## ACTION ITEM:
Exactly reproduce the data from its first line through the line with "Les vins français", leaving out every line after it.

## INPUT DATA:
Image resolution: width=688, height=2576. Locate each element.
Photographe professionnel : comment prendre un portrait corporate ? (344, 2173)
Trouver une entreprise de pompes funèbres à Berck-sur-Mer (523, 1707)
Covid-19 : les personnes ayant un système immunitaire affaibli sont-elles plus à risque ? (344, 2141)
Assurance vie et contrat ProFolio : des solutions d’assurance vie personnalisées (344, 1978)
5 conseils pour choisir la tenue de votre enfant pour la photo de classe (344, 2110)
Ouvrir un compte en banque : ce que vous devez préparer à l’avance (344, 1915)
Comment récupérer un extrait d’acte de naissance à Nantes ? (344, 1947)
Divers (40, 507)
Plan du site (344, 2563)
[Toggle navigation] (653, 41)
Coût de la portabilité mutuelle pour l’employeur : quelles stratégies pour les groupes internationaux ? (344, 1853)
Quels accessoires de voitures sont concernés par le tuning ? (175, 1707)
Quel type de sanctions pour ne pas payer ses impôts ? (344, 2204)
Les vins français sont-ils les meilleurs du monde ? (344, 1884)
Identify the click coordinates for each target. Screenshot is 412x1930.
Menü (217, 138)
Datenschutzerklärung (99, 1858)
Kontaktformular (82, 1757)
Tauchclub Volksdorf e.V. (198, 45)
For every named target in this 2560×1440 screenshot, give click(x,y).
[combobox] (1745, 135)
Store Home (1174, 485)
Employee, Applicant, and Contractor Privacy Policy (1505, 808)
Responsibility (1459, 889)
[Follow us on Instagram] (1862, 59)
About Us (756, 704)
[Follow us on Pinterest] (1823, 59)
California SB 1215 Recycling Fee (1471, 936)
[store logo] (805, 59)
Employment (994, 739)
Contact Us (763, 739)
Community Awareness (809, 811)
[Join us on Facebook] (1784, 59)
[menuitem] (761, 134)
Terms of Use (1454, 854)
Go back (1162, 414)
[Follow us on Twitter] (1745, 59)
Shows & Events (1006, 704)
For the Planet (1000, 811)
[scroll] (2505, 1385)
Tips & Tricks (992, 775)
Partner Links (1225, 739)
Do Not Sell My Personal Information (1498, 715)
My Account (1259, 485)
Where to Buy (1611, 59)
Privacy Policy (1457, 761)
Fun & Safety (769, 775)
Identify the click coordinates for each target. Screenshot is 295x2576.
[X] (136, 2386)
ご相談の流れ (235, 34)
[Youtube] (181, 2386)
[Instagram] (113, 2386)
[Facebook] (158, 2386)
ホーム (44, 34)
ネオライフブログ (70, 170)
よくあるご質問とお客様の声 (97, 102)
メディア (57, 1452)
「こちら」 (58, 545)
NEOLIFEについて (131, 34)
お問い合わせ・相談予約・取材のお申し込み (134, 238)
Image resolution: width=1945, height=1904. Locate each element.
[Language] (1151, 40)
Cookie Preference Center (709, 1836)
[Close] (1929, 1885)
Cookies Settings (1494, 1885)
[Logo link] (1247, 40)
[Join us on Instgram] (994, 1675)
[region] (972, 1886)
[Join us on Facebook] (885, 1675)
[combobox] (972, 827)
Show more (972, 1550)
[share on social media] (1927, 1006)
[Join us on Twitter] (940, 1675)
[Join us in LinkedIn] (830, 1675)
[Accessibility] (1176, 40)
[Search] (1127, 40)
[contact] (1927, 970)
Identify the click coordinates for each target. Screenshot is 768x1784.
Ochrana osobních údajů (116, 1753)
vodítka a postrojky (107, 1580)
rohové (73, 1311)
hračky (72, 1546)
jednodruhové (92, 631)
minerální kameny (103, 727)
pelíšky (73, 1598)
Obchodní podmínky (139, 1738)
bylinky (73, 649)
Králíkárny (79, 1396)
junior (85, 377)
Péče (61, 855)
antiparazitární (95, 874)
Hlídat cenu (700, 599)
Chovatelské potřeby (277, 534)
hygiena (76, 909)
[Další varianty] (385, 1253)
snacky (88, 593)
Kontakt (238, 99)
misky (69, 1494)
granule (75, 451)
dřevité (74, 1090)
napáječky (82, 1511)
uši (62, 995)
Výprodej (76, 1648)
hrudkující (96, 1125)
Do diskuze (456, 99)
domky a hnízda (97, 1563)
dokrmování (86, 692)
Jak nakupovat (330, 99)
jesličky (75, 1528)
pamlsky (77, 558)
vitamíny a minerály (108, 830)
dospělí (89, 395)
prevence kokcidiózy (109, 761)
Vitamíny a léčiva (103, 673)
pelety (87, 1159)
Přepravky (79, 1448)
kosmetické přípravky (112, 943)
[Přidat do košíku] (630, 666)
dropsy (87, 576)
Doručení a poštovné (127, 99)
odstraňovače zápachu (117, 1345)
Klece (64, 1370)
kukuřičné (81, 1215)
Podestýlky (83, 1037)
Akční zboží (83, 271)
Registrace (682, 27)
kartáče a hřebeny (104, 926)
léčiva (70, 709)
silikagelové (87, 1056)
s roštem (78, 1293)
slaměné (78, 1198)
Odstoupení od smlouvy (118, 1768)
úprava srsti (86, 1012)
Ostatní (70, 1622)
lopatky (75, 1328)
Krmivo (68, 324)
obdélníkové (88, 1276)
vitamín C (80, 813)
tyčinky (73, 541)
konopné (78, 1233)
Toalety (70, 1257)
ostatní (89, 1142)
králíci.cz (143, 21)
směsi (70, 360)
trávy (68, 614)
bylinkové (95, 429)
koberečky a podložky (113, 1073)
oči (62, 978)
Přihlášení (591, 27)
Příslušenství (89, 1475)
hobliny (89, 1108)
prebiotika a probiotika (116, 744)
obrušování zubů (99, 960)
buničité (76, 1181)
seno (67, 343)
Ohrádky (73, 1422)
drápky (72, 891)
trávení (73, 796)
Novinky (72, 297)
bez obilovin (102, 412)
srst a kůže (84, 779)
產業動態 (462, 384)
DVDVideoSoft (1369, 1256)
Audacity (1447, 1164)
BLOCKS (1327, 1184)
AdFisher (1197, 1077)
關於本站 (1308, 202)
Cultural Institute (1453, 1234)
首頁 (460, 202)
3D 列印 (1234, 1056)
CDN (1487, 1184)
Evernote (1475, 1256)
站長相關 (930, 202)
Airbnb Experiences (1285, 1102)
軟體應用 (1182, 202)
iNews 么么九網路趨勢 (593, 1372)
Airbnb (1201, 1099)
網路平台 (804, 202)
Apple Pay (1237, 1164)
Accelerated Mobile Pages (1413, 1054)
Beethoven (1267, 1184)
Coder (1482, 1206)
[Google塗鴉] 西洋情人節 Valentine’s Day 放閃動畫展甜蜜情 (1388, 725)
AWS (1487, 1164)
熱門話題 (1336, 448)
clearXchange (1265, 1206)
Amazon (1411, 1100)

## OUTPUT OF THE EXERCISE:
Image resolution: width=688, height=2576. Locate each element.
Photographe professionnel : comment prendre un portrait corporate ? (344, 2173)
Trouver une entreprise de pompes funèbres à Berck-sur-Mer (523, 1707)
Covid-19 : les personnes ayant un système immunitaire affaibli sont-elles plus à risque ? (344, 2141)
Assurance vie et contrat ProFolio : des solutions d’assurance vie personnalisées (344, 1978)
5 conseils pour choisir la tenue de votre enfant pour la photo de classe (344, 2110)
Ouvrir un compte en banque : ce que vous devez préparer à l’avance (344, 1915)
Comment récupérer un extrait d’acte de naissance à Nantes ? (344, 1947)
Divers (40, 507)
Plan du site (344, 2563)
[Toggle navigation] (653, 41)
Coût de la portabilité mutuelle pour l’employeur : quelles stratégies pour les groupes internationaux ? (344, 1853)
Quels accessoires de voitures sont concernés par le tuning ? (175, 1707)
Quel type de sanctions pour ne pas payer ses impôts ? (344, 2204)
Les vins français sont-ils les meilleurs du monde ? (344, 1884)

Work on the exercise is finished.